[Dataset entries]
------------------------------------------------------------

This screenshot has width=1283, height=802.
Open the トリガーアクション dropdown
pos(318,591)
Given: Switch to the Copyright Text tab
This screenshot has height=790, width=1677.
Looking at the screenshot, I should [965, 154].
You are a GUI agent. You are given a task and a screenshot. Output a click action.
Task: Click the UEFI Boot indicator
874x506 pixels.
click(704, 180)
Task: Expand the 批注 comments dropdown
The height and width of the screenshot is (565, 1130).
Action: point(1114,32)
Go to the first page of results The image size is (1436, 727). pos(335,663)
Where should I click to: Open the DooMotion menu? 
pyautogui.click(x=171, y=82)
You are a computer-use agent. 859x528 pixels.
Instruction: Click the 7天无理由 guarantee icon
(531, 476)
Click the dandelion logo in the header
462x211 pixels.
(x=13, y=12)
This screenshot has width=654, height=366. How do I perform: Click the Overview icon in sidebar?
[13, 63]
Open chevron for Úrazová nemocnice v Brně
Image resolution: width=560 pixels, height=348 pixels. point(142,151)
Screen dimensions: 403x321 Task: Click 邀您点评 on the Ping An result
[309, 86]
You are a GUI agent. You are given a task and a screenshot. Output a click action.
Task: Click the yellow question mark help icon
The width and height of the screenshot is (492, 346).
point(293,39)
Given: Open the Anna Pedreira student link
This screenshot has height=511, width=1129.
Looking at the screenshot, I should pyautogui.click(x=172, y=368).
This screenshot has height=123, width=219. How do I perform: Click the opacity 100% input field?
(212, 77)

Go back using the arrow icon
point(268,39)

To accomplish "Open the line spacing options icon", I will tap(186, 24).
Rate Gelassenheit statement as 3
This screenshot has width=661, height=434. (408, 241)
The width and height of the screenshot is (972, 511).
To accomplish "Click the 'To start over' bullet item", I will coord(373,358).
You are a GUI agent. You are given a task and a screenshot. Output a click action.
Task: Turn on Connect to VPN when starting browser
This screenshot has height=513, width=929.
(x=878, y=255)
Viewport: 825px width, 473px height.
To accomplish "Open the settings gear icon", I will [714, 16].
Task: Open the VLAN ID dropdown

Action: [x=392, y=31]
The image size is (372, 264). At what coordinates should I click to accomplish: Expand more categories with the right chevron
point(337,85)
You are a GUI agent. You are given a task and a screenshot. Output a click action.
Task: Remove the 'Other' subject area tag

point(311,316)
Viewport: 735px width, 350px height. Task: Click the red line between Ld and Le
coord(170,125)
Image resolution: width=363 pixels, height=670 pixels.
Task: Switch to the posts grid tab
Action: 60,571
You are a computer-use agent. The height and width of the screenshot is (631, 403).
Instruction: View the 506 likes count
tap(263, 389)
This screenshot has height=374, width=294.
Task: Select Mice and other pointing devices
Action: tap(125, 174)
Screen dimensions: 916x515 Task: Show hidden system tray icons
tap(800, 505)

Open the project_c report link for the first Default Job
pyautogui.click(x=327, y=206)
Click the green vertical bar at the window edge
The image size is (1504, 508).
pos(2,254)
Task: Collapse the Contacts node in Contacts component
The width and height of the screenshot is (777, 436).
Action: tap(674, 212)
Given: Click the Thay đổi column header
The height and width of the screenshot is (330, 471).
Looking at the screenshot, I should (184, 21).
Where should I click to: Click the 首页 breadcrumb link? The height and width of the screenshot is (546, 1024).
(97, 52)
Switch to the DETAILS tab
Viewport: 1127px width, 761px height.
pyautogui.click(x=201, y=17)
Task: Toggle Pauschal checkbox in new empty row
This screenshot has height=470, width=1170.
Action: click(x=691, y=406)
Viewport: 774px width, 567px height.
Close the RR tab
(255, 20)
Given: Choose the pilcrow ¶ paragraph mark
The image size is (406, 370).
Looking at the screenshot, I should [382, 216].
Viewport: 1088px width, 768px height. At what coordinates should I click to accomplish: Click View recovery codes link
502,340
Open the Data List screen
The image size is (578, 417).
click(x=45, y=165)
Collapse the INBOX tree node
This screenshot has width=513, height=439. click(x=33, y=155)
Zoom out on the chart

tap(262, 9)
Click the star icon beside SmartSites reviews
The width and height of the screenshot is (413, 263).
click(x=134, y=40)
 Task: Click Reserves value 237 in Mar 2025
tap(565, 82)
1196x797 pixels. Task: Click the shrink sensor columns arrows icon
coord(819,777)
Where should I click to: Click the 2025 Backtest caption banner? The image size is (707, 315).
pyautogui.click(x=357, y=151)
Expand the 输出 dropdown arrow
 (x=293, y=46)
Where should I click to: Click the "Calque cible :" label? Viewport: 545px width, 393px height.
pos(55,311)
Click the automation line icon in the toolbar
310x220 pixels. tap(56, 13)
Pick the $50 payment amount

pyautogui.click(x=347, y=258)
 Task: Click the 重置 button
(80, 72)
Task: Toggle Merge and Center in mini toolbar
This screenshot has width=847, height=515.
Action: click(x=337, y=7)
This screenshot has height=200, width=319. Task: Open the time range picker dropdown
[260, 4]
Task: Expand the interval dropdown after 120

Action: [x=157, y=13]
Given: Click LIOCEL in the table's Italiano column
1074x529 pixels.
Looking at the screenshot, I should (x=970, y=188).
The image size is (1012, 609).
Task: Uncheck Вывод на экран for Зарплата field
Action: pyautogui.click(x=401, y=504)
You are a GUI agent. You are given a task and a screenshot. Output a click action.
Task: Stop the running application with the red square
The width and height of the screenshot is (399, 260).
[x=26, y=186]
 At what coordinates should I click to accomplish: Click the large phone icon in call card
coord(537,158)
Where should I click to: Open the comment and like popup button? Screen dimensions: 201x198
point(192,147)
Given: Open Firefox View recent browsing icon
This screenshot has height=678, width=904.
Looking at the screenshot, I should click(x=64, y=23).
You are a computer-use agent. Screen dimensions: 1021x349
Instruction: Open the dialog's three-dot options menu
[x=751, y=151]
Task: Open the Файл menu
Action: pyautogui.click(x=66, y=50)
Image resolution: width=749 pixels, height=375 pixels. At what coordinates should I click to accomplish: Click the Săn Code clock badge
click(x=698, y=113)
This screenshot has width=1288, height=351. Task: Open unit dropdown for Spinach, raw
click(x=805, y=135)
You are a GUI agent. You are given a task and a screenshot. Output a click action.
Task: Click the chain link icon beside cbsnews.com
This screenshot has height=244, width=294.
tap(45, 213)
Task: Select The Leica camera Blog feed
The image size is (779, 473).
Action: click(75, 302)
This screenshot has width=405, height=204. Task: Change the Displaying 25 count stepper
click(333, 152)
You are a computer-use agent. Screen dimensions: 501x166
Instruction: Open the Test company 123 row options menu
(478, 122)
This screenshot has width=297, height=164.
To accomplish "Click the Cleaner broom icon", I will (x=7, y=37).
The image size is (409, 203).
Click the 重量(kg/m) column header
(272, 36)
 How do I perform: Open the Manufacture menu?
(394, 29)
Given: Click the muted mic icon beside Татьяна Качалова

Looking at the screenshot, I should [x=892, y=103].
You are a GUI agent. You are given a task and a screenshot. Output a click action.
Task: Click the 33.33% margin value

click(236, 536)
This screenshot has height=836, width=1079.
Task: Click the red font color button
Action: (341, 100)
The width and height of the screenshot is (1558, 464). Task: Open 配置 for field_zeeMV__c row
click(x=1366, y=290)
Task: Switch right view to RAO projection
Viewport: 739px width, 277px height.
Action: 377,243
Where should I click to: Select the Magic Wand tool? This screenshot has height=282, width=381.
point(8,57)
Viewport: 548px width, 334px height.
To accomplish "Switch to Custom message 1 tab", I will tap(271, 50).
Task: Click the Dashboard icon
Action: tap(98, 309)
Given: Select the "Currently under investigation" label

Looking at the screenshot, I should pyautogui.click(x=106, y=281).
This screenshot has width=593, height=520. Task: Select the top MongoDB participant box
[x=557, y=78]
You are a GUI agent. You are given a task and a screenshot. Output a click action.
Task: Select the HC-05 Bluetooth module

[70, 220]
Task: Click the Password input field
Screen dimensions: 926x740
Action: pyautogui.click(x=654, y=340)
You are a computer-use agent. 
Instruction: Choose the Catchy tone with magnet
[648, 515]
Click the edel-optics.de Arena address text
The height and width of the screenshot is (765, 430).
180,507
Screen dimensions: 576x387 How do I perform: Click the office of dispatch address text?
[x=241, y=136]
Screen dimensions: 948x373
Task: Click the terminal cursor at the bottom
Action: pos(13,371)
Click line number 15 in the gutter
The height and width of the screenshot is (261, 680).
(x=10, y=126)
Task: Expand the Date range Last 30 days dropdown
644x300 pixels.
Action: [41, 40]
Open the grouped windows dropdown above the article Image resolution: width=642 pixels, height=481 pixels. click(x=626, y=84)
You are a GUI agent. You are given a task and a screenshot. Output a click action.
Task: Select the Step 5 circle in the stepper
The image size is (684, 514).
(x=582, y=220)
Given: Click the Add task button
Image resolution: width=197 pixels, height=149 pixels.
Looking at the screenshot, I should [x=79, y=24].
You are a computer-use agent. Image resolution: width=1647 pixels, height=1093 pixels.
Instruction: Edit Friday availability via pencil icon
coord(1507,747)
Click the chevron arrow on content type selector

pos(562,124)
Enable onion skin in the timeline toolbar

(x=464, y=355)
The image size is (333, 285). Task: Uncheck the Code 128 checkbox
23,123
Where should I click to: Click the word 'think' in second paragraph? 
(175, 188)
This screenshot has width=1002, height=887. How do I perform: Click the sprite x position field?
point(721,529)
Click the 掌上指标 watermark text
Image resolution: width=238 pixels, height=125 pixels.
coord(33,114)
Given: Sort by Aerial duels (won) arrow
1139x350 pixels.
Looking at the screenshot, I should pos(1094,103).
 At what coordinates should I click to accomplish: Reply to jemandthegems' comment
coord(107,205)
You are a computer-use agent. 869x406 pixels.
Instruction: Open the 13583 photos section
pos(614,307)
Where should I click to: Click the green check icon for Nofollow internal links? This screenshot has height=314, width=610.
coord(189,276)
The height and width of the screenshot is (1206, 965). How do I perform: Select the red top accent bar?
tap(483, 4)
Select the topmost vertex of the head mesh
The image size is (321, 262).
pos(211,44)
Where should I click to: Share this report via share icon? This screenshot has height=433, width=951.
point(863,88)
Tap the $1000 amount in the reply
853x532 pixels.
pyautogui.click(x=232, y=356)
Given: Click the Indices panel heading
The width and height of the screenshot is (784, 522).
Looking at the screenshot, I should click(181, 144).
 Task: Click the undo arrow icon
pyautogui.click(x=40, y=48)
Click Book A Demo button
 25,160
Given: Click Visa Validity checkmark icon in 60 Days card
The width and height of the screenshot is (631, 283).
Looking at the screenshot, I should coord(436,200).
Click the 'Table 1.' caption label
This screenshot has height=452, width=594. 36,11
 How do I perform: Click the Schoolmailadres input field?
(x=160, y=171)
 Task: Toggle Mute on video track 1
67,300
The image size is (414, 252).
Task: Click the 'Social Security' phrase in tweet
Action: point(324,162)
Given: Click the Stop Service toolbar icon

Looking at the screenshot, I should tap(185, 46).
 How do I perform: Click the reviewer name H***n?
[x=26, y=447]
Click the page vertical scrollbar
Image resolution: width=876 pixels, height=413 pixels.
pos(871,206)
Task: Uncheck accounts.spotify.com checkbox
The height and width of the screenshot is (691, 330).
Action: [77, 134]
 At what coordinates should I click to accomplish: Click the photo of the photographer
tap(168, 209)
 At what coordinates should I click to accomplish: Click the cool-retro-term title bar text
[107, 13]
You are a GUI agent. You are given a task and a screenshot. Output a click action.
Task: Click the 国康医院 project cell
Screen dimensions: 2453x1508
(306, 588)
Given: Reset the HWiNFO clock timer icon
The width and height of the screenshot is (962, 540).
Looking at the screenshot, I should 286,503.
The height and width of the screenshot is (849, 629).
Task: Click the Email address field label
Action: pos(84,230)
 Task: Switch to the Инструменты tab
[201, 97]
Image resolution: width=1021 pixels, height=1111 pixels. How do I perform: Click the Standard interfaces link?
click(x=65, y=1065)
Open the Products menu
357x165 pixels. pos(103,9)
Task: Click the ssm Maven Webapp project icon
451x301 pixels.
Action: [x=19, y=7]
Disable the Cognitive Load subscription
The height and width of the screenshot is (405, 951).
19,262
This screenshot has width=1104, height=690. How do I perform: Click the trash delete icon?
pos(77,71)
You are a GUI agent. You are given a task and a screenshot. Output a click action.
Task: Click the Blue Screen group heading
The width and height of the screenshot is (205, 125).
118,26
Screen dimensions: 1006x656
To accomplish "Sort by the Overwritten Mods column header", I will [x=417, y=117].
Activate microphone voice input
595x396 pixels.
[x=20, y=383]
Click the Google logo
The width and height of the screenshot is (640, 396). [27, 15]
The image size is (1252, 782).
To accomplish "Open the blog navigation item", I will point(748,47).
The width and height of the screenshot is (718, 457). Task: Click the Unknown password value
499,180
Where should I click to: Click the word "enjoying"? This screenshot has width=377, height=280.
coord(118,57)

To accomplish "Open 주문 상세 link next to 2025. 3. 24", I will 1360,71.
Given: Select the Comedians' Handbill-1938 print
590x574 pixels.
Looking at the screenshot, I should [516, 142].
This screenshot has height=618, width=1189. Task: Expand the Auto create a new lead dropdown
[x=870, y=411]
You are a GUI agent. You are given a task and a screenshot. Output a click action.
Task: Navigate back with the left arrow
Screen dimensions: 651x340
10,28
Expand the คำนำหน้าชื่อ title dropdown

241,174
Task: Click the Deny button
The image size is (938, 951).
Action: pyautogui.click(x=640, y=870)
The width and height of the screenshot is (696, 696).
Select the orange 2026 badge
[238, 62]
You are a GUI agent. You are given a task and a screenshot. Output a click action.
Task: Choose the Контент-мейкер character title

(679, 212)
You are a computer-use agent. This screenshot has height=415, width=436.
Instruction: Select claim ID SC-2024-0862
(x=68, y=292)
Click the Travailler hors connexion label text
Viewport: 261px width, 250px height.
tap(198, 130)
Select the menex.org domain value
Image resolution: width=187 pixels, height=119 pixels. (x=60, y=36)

------------------------------------------------------------

• TASK
Only one stretch of the records above is wanted: the lines between the one holding "Task: Click the yellow" and the one holding "You are a computer-use agent. The", inclusive, reproduced exactly.

• ANSWER SPACE
Task: Click the yellow question mark help icon
The width and height of the screenshot is (492, 346).
point(293,39)
Given: Open the Anna Pedreira student link
This screenshot has height=511, width=1129.
Looking at the screenshot, I should pyautogui.click(x=172, y=368).
This screenshot has height=123, width=219. How do I perform: Click the opacity 100% input field?
(212, 77)

Go back using the arrow icon
point(268,39)

To accomplish "Open the line spacing options icon", I will tap(186, 24).
Rate Gelassenheit statement as 3
This screenshot has width=661, height=434. (408, 241)
The width and height of the screenshot is (972, 511).
To accomplish "Click the 'To start over' bullet item", I will coord(373,358).
You are a GUI agent. You are given a task and a screenshot. Output a click action.
Task: Turn on Connect to VPN when starting browser
This screenshot has height=513, width=929.
(x=878, y=255)
Viewport: 825px width, 473px height.
To accomplish "Open the settings gear icon", I will [714, 16].
Task: Open the VLAN ID dropdown

Action: [x=392, y=31]
The image size is (372, 264). At what coordinates should I click to accomplish: Expand more categories with the right chevron
point(337,85)
You are a GUI agent. You are given a task and a screenshot. Output a click action.
Task: Remove the 'Other' subject area tag

point(311,316)
Viewport: 735px width, 350px height. Task: Click the red line between Ld and Le
coord(170,125)
Image resolution: width=363 pixels, height=670 pixels.
Task: Switch to the posts grid tab
Action: 60,571
You are a computer-use agent. The height and width of the screenshot is (631, 403).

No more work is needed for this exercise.